Lesson 3: Box — Heap allocation by choice -

When I first started writing Rust, I used Box everywhere. Came from a Java background where everything lives on the heap, and wrapping things in Box felt natural. Took me a while to realize I was fighting the language — most of the time, you don’t need it. But when you do need Box, nothing else will do.

What Box Actually Is

Box<T> is the simplest smart pointer in Rust. It allocates a value of type T on the heap and gives you ownership of that allocation through a pointer on the stack. When the Box goes out of scope, it frees the heap memory. That’s it. No reference counting, no garbage collection, no magic.

fn main() {
    let x = Box::new(42u64);
    // Stack: 8 bytes (pointer to heap)
    // Heap: 8 bytes (the u64 value 42)

    println!("Value: {}", *x);  // dereference to get the inner value
    println!("Size of Box<u64>: {}", std::mem::size_of::<Box<u64>>());
    // Prints 8 — just a pointer
}
// x is dropped here, heap memory is freed

The memory layout is straightforward:

Stack:           Heap:
+--------+      +------+
| ptr ---|----→ |  42  |
+--------+      +------+
 8 bytes         8 bytes

A Box<T> is exactly one pointer wide — 8 bytes on 64-bit, 4 bytes on 32-bit. It has zero overhead beyond the pointer itself and the heap allocation. The compiler knows this and optimizes accordingly — Option<Box<T>> is also 8 bytes because Box is guaranteed non-null, so None can use the null pointer representation.

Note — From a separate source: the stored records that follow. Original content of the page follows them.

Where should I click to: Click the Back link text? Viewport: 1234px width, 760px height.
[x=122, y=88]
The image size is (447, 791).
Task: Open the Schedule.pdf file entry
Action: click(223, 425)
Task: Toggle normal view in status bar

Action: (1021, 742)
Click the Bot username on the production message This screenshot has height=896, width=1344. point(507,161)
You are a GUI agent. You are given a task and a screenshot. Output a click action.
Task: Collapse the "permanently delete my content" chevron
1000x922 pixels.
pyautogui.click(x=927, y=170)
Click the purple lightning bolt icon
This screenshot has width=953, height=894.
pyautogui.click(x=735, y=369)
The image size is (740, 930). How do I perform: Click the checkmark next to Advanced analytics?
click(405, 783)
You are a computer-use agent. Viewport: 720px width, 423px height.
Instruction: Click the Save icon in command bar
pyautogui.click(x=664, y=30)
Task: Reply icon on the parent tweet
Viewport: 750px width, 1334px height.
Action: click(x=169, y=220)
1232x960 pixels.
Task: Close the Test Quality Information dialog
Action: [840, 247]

When You Actually Need Box

Box has a few legitimate use cases, and they’re more specific than you might think.

1. Recursive Types

This is the classic, unavoidable use case. The compiler needs to know the size of every type at compile time, but a recursive type has infinite size:

// This won't compile — infinite size
// enum List {
//     Cons(i32, List),
//     Nil,
// }

// Box breaks the recursion — now it's a known-size pointer
enum List {
    Cons(i32, Box<List>),
    Nil,
}

fn main() {
    let list = List::Cons(1,
        Box::new(List::Cons(2,
            Box::new(List::Cons(3,
                Box::new(List::Nil))))));

    println!("Size of List: {}", std::mem::size_of::<List>());
    // 16 bytes: 4 (i32) + 4 (padding) + 8 (Box pointer)
}

Without Box, List contains a List which contains a List — it’s turtles all the way down. Box introduces a level of indirection: instead of containing a List directly, it contains a pointer to a List on the heap. The pointer has a known size (8 bytes), so the compiler is happy.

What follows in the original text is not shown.